↓↓↓
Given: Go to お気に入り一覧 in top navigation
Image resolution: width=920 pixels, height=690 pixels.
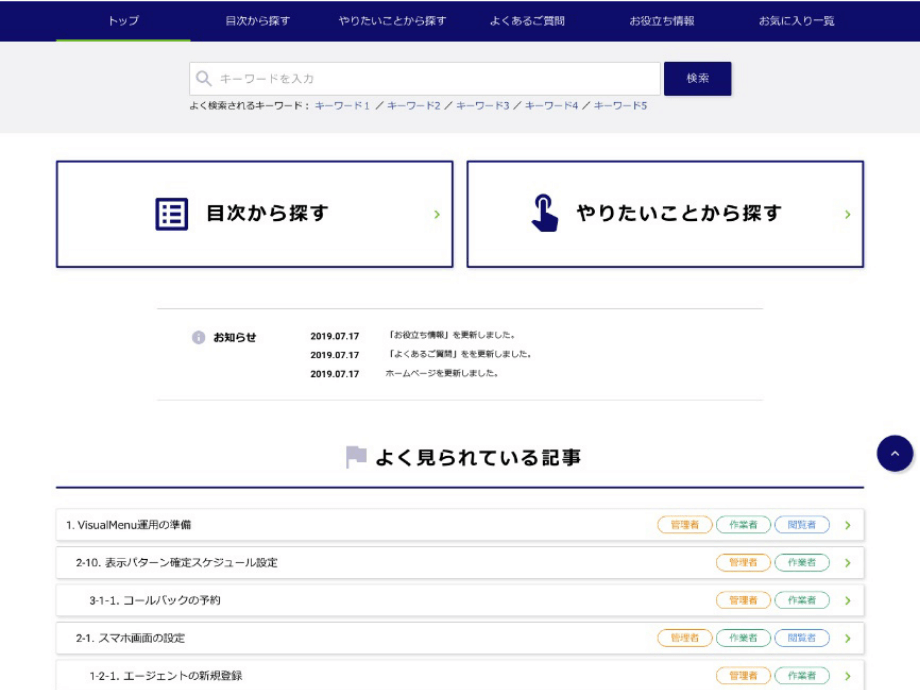Looking at the screenshot, I should coord(796,21).
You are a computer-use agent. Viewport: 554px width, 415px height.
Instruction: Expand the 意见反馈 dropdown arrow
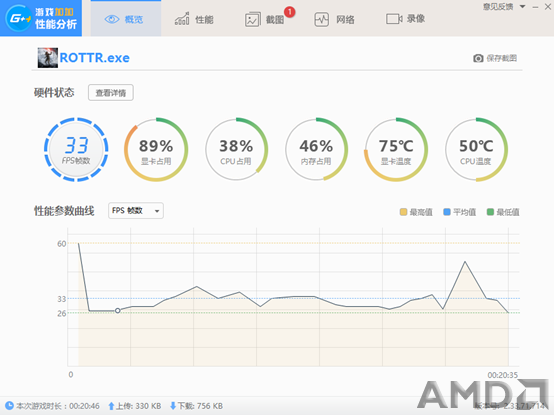point(522,6)
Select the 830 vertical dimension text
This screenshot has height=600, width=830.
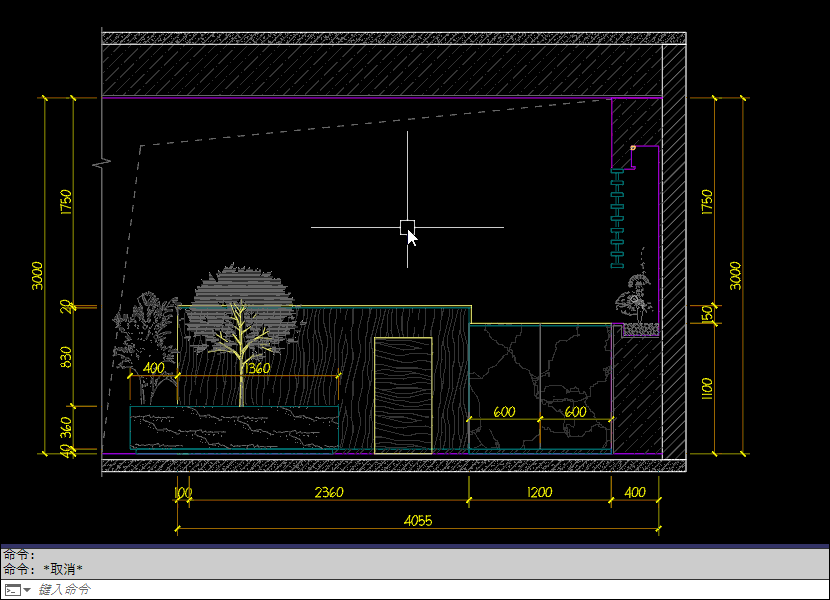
↑↑↑
> _Exercise goal_: Pictures excluded, write out exactly and only the lines of the material from the one containing "You are a computer-use" up to and including the last line.

> _Written response_:
You are a computer-use agent. Viewport: 554px width, 415px height.
Instruction: Expand the 意见反馈 dropdown arrow
point(522,6)
Select the 830 vertical dimension text
This screenshot has height=600, width=830.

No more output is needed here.